Tortured emotional wanderings melting into song inhabit a strangely-constructed modern world inside the Off-Broadway Theater this weekend.

Jason Robert Brown plunges the depths of his own failed relationship in his many-faceted song cycle “The Last Five Years.” The current incarnation directed by John Hansen-Brevetti ’07 tackles this problematic work with two talented signers, a handful of concepts and an almost breathless reverence.

The show follows the path of the five-year relationship between Jamie (Jesse Obbink ’09), a rising young writer who is a thin cover for Brown, and Cathy (Felicia Ricci ’08), a struggling actress, also a thin veil for the composer’s ex-wife. After the show’s Illinois premiere five years ago, Brown’s ex-wife sued to have elements of the show changed, claiming they revealed private details of their relationship and therefore violated the terms of their divorce. While the musical does offer Brown’s typically heart-stirring orchestrations and clever lyricism, its resemblance to real life only occurs in passing moments, at least in this production. The plot’s lack of continuity makes it better suited for a cabaret style staging, and at times the show feels lost in the rather cavernous OBT.

Taking a page from one of his musical heroes, Stephen Sondheim, Brown decides that all those “normal” musicals about love and relationships are passe, so he decides to make it “modern” by twisting with the chronology. Not be outdone by Sondheim’s musical in reverse “Merrily We Roll Along,” Brown constructs “The Last Five Years” with Cathy in rewind and Jamie in fast-forward.
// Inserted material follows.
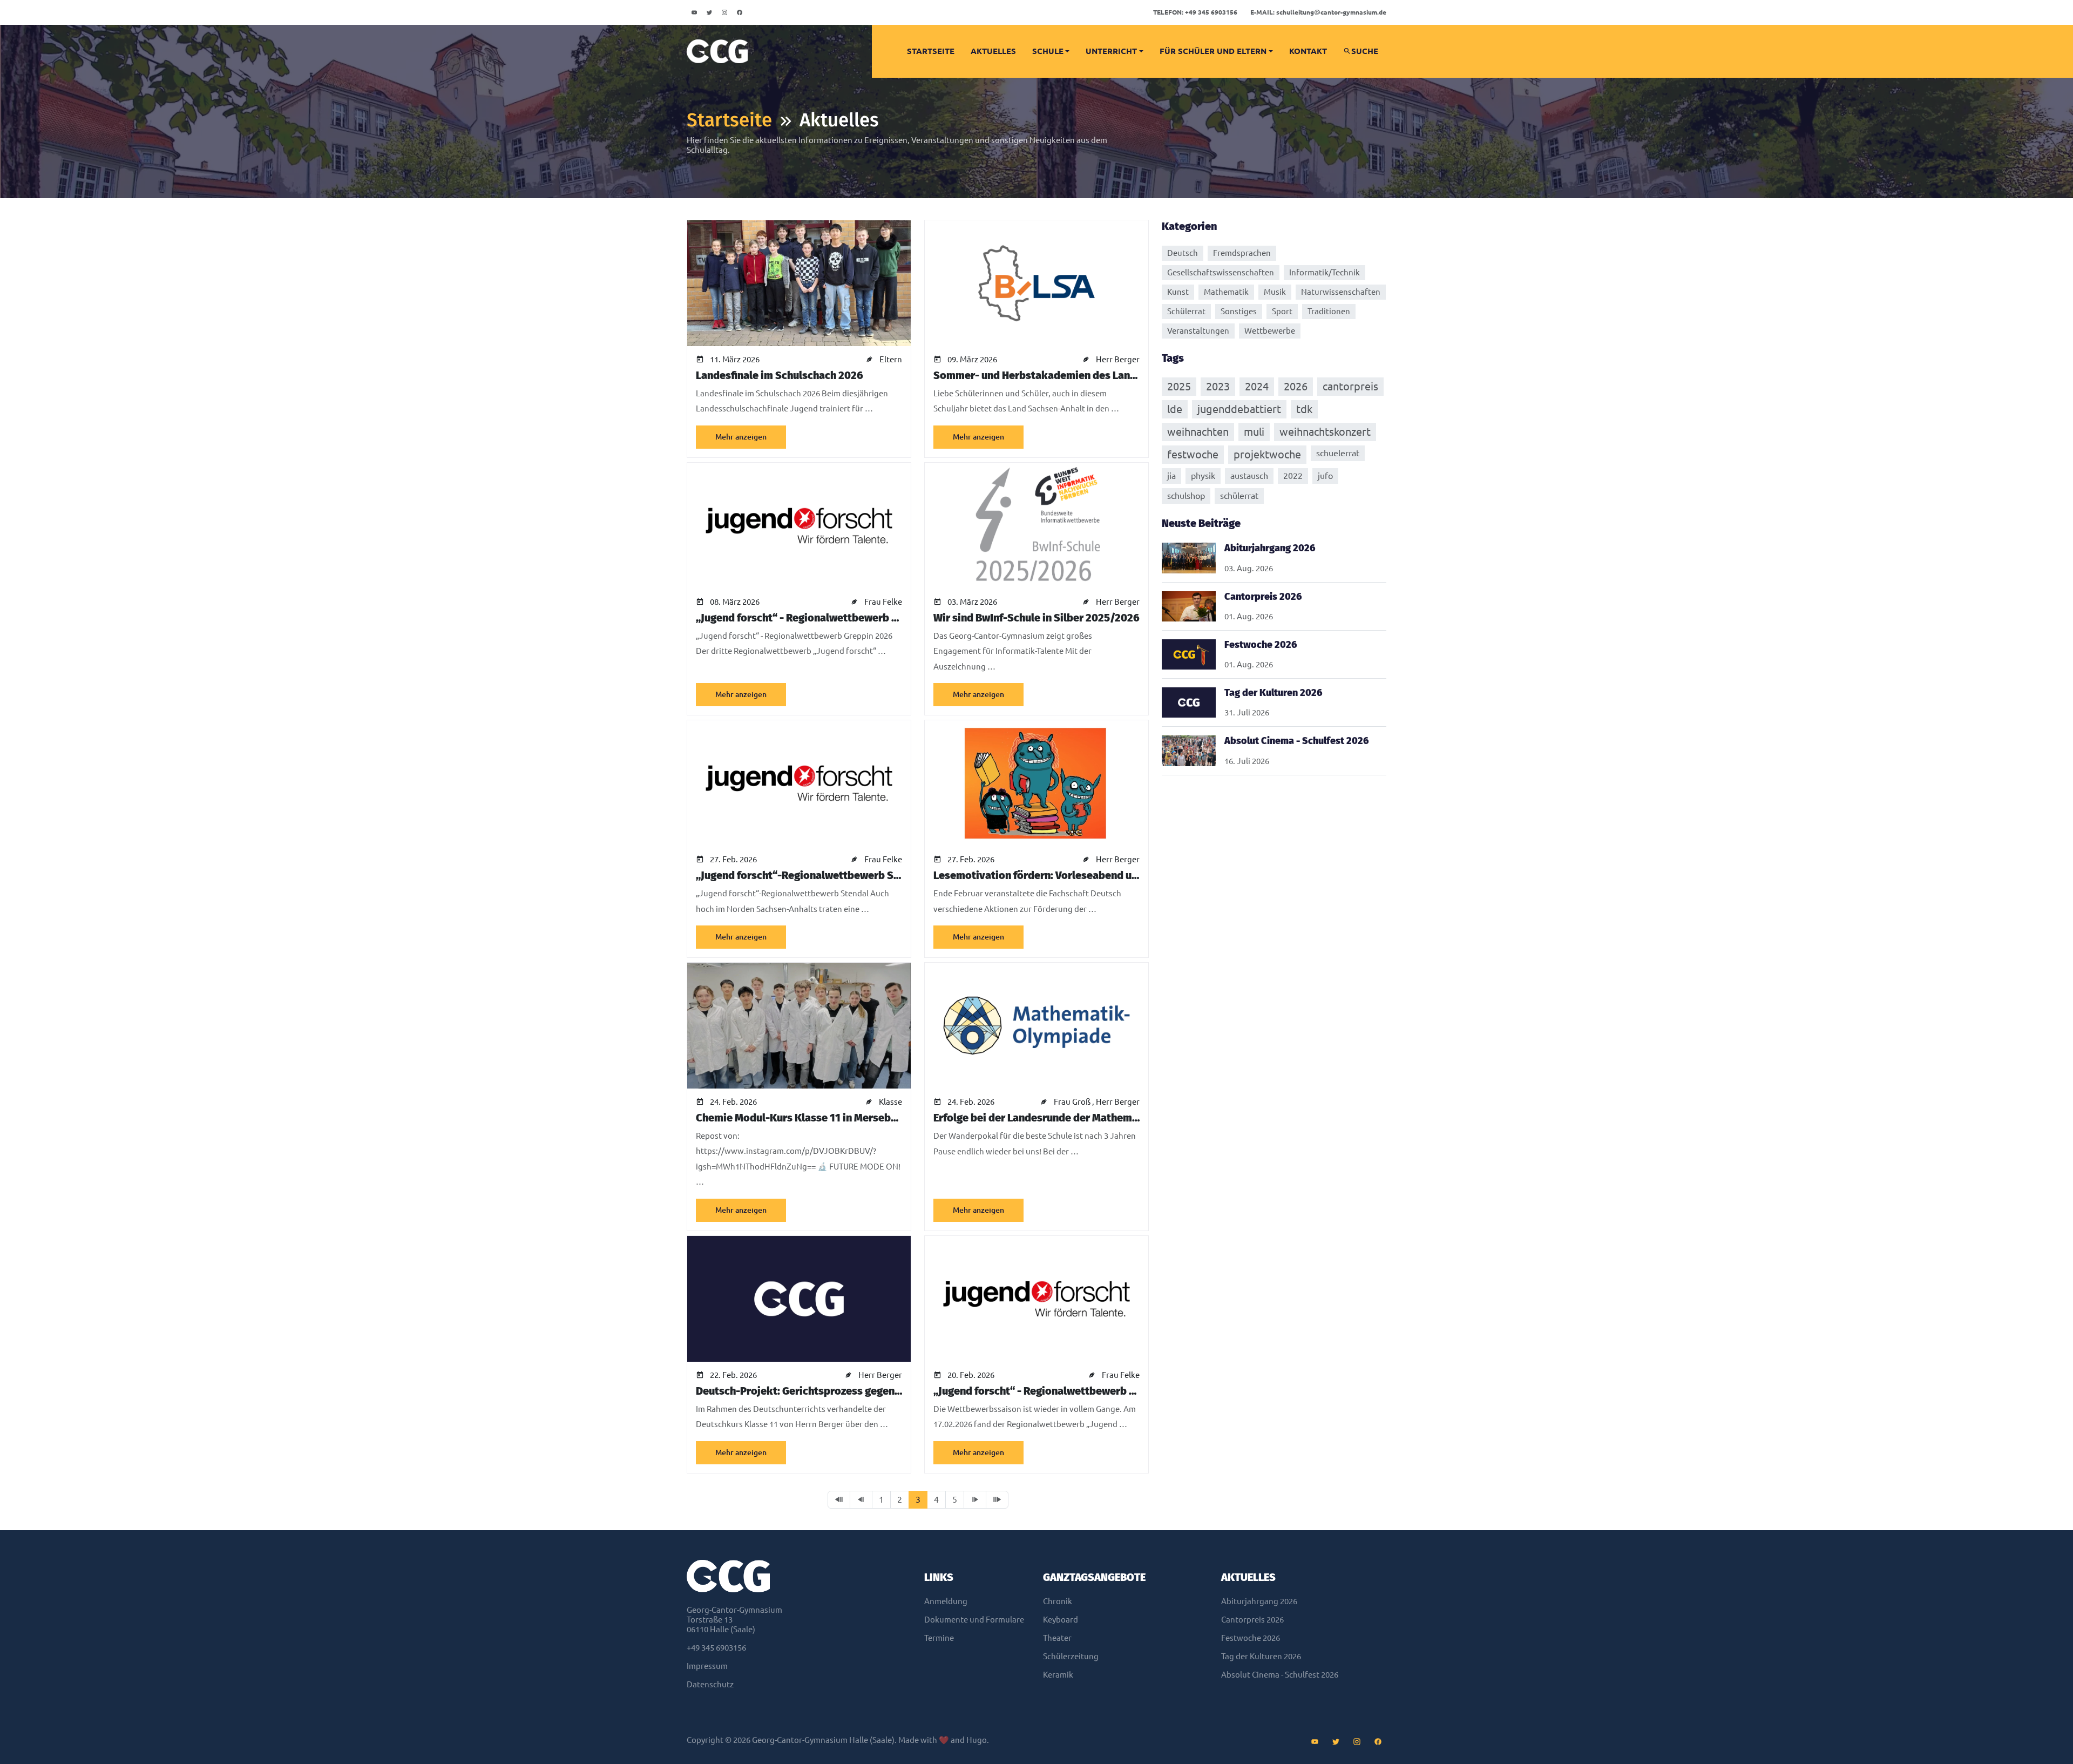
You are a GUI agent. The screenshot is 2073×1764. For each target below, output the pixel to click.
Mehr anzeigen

Cathy opens the show with the post-traumatic breakup song “Still Hurting,” while the first time we hear Jamie is with the Jew-Gentile relationship anthem “Shiksa Goddess” right after his first date. All of the songs mostly fit into these “stage of relationship” categories, providing a convenient outline to refer back to when trying to piece the lack of plot into a coherent story.
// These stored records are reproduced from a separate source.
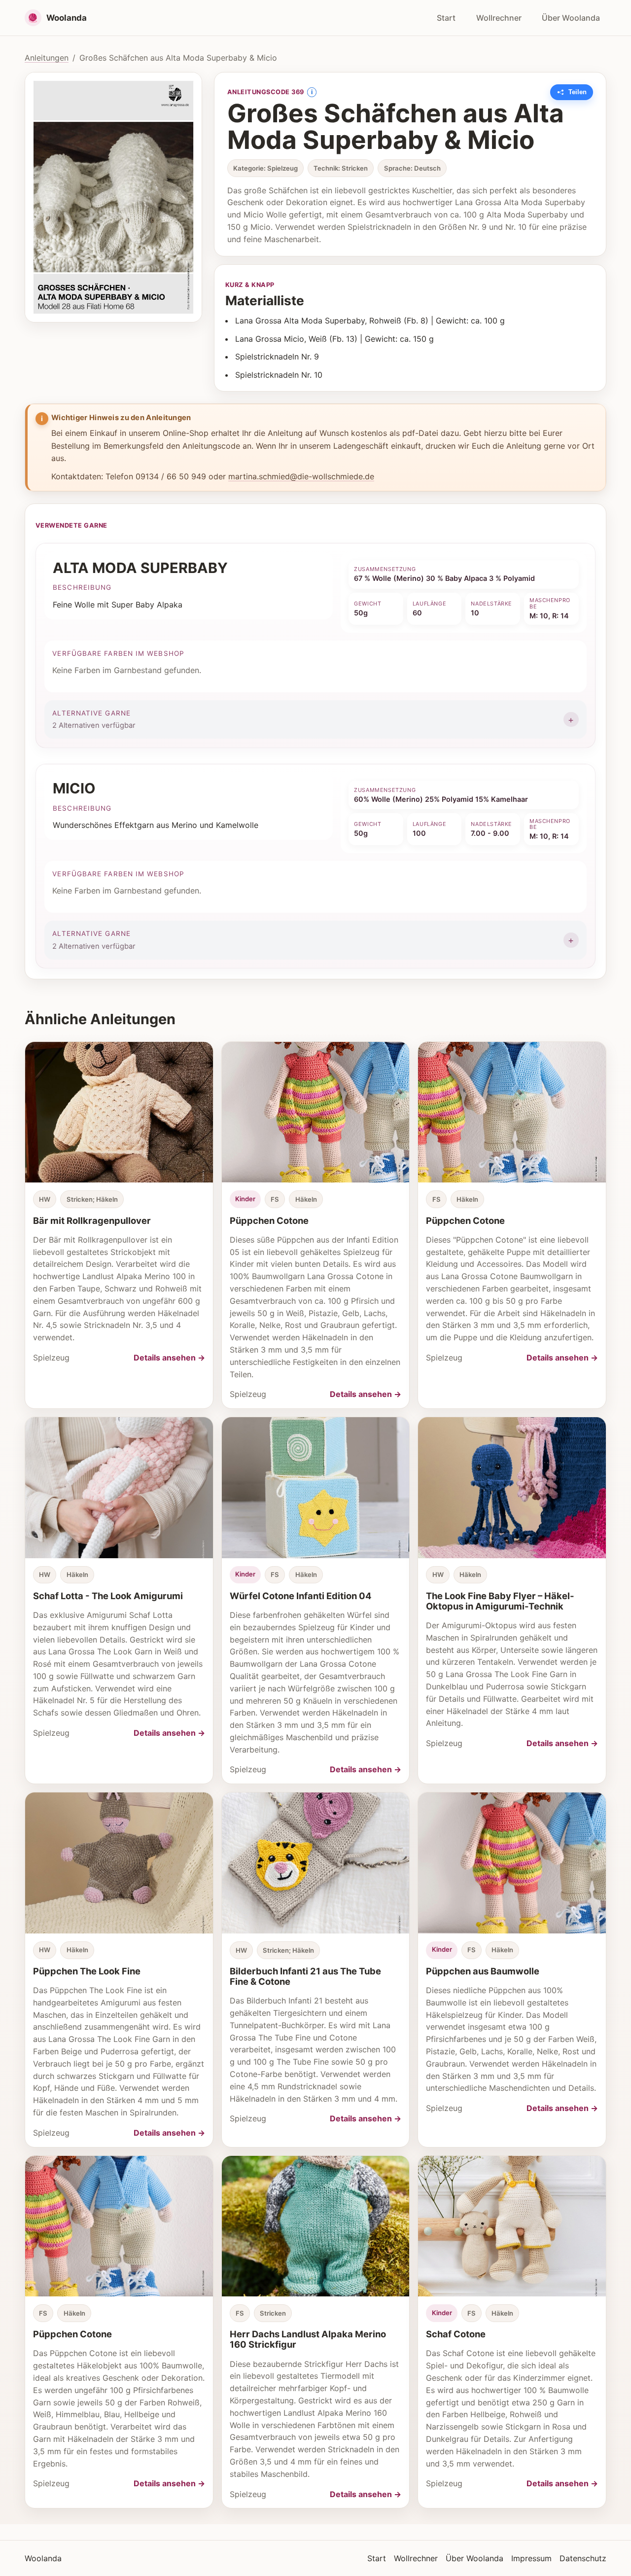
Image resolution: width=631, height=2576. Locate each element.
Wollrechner (499, 18)
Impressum (531, 2558)
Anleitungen (47, 58)
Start (446, 18)
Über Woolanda (571, 18)
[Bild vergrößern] (113, 197)
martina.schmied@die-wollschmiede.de (301, 476)
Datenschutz (583, 2558)
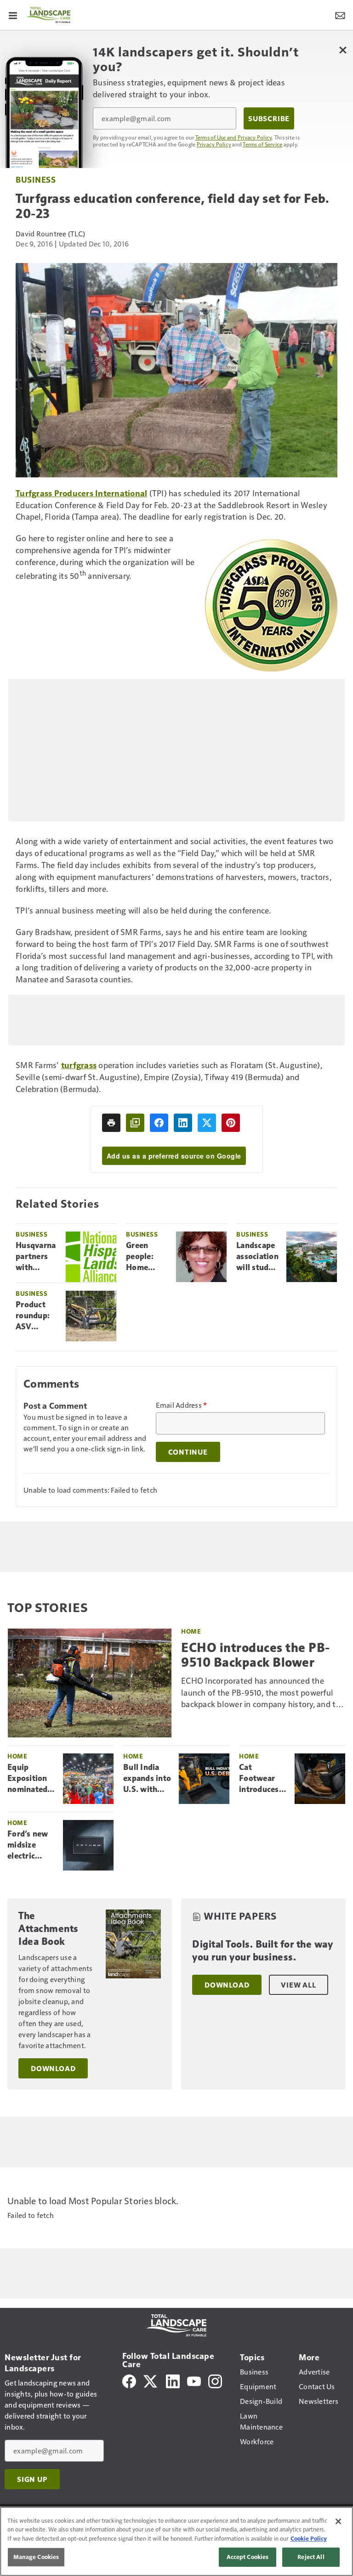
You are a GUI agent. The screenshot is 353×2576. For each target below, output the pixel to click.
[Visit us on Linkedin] (173, 2380)
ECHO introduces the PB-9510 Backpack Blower (255, 1654)
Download (53, 2068)
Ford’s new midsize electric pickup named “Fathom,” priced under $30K (30, 1845)
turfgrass (79, 1064)
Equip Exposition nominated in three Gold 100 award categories (27, 1778)
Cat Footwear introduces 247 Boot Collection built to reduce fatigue (259, 1778)
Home (191, 1631)
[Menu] (12, 15)
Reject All (310, 2556)
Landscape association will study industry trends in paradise (257, 1256)
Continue (188, 1451)
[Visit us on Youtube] (194, 2380)
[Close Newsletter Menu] (342, 50)
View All (298, 1984)
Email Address (181, 1405)
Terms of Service (262, 144)
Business (36, 179)
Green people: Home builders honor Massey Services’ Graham (142, 1256)
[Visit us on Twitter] (151, 2380)
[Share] (159, 1123)
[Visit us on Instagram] (215, 2380)
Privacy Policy (214, 144)
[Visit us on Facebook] (129, 2380)
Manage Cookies (36, 2556)
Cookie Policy (308, 2538)
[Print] (111, 1123)
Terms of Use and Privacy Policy (233, 137)
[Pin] (231, 1123)
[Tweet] (207, 1123)
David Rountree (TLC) (50, 233)
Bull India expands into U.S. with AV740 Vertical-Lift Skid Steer (147, 1778)
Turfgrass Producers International (81, 492)
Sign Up (32, 2479)
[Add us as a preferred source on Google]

This production shines when the songs and the singers are allowed to stand alone without the interference of characters or story. While the idea to incorporate two dancers into the staging is certainly an interesting concept, all it really succeeds in accomplishing is to highlight the awkward lack of staging of the main characters.

While the staging bits are often well constructed, they never hang together to create a real show. Helping to make up for the lack of theatrical coherency, the incorporation of a filmed wedding sequence into the background of a few of the songs adds a pleasant layer to the otherwise simple and stark modernistic set designed by Eric Bloom ’08. The film proves useful again during “The Schmuel Song,” an allegorical number intended to inspire Cathy that makes little sense until it’s almost over. The many costume changes, designed by Avital Rutenberg Shoenberg ’09, help to differentiate between events in the play but seem almost unnecessary given the lack of an anchored world and the starkly modernistic set.

The production is carried by the strength of the voices well cast in the two roles. Whatever they may lack in naturalistic movement they make up for in the ability to belt it out. Ricci seems to wear her character lightly until she finally lets loose in the audition song “Climbing Uphill.” Her comic timing is perfect and makes up for some rather awkward staging later.

Obbink grows more into his character as the story unfolds and only suffers from trying to sell the number a little too hard.

A cleverly assembled if rag-tag orchestra of six instruments directed by Zak Sandler ’08 carries the burden of Brown’s orchestrations with panache. Unusually for a traditional staging of a musical, the orchestra remains on stage for the entire piece, mostly visible through the planks of the set.

The strength of Brown’s work still shows through the rather convoluted attempts to explore some of the themes present in the work. The half-hearted attempts to incorporate dance, onstage symbols, and awkward bits of staging only detract from the heart of the work, which is the simple desire to tell a story in song. The emotional truth of the work still peeks through the distracting, fragmented concepts that appear to be attempts at artistic depth.